(Exercise input begins)

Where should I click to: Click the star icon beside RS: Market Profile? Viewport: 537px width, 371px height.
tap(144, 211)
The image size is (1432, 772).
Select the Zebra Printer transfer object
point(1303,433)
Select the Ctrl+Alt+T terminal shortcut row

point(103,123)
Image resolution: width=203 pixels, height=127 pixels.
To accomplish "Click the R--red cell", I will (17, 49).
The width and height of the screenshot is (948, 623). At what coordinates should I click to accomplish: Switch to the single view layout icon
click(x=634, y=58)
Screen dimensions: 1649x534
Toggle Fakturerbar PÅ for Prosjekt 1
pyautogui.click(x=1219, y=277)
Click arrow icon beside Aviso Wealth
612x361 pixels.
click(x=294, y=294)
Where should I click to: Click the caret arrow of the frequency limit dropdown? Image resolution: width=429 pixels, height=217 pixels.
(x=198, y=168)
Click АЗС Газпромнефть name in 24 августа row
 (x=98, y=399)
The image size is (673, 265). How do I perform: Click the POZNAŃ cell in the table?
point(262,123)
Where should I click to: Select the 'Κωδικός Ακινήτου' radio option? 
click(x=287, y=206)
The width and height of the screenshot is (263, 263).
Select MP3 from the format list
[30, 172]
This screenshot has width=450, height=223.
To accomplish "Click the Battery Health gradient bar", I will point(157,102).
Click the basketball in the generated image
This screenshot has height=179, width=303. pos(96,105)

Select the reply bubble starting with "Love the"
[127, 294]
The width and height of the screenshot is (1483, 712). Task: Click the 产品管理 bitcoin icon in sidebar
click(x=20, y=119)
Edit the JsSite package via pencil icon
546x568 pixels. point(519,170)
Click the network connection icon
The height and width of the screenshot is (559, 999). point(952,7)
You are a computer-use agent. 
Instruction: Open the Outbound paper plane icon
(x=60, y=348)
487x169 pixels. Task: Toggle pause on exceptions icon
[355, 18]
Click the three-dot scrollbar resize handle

(Exercise input ends)

**Exercise details:** Go through the records. Copy each line where "will" appears.

**Response for this exercise:**
To accomplish "Click the R--red cell", I will (17, 49).
To accomplish "Click the Battery Health gradient bar", I will point(157,102).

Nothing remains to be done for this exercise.